Not at my PC at the moment, but is there a tool I can use to see what programs/services/processes are slowing my boot times in Linux?
Have checked DMESG, and it goes though the usual steps, but stalls after polling all the drives and initiating the crng (?) but hangs for like 85seconds before mounting the root partition.
I have the grub partition on an older M.2, and one install on the same drive.
I installed another distributon on another SSD, but it’s no faster.
There isn’t any error, just the list of drives, then the crng thing, all by the 5 second mark, but then the next line is at 90 seconds, where it loads the ext4 or xfs partition and carries on it’s merry way.

I was hoping there might be some other log file I might check to see what it’s waiting for in between?

Pls halp L1T, You’re my only hope!
Edit: system specs-

Summary

Ryzen 1700x
X370 Taichi
GTX 980 for host
GTX 980ti for vim guests
M.2 Samsung xp941 (older x2 pcie)
— with win10, Ubuntu Mate and a grub/boot loader
Bunch of rust in a zpool
Bunch of flash in another zpool
Spare ssd (now fedora, and a separate /boot/efi for it
Spare ssd (installing Debian and new efi part)

Maybe this?

Thanks, will install rng-tools and try giving button mashing a go during the hang period.

Should have added that the first system installed was Ubuntu Mate, on an EXT4 partition with kernel 4.15(? A new one) and then installed Debian stretch (4.9) on XFS, in case it was a problem with the FS type.

I wasn’t sure if there was a better place to look than dmesg, like some /var/log/fu or something.

I is a proper noob

Well, that makes two of us. :stuck_out_tongue:

I was just trying to find out what crng is when I stumbled over that link. :rofl:

post your /etc/fstab file. It could help reveal if anything is being mounted in an un-optimized way.

Sorry, at work, but I had commented out the swap file, which may be an issue?

Will be trying systemd-analyse blame when I get home.

The only active lines in fstab are the efi/boot partition, by uuid, and the / part, also by uuid, and the commented out swap partition.

I hope you also properly turned swapoff and not just commented out the line in fstab.

What I was more or less interested in were the extra bits at the end. The numbers, which describe the type of mounting behavior.

Pretty sure I did, and when I set up the second distro on the other drive, did not set up a swap at all (although did not run swapoff after install. Will try that too)

yeah, give it a good swapoff -av

Okay, tried swapoff, no dice.
Relabelled the root partition in fstab in case the uuid was causing a problem.
Installed pybootchart, and it looked like systemd-udevd was being slow, but not sure.

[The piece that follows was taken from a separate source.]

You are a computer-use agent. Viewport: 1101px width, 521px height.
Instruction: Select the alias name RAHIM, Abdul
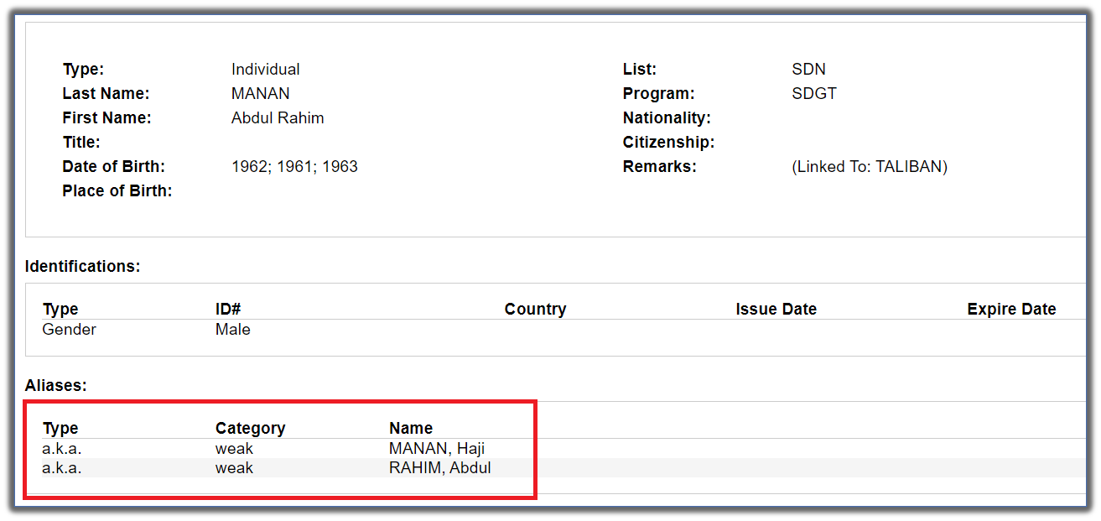[439, 468]
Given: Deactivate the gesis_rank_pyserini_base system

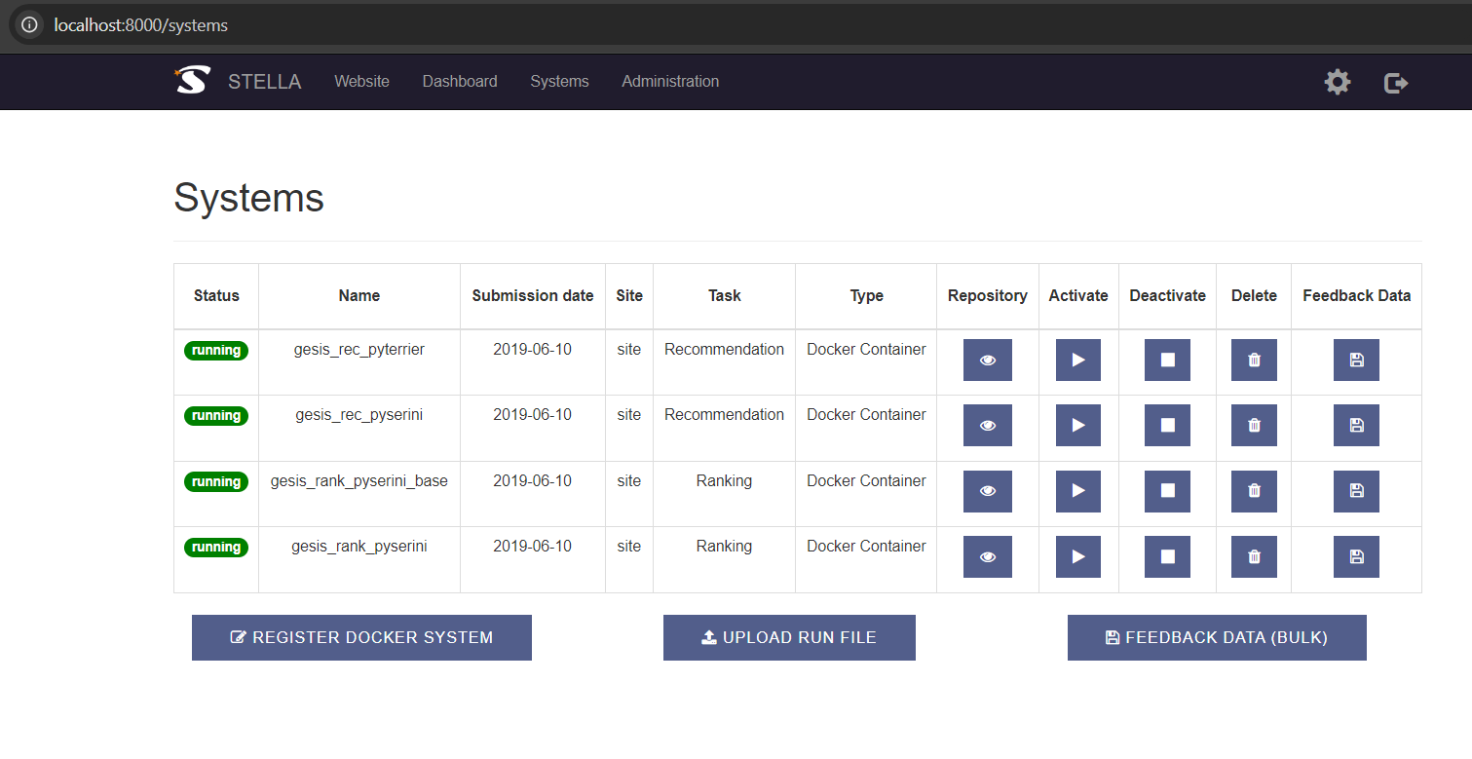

Installed fedora on a separate drive, with it’s own /boot/efi partition, and it booted fast as butter.

Tried booting into Debian, using Fedoras boot partition, still slow. Same with the Ubuntu partition on the M.2 drive.

Good indication that some hardware is taking a while to load. Could either by a hard drive thats taking a while to mount or something as simple as a mouse

Try using command
systemd-analyze blame

I tried systemd-analyse blame, but it only seems to run after boot, not during, but thanks.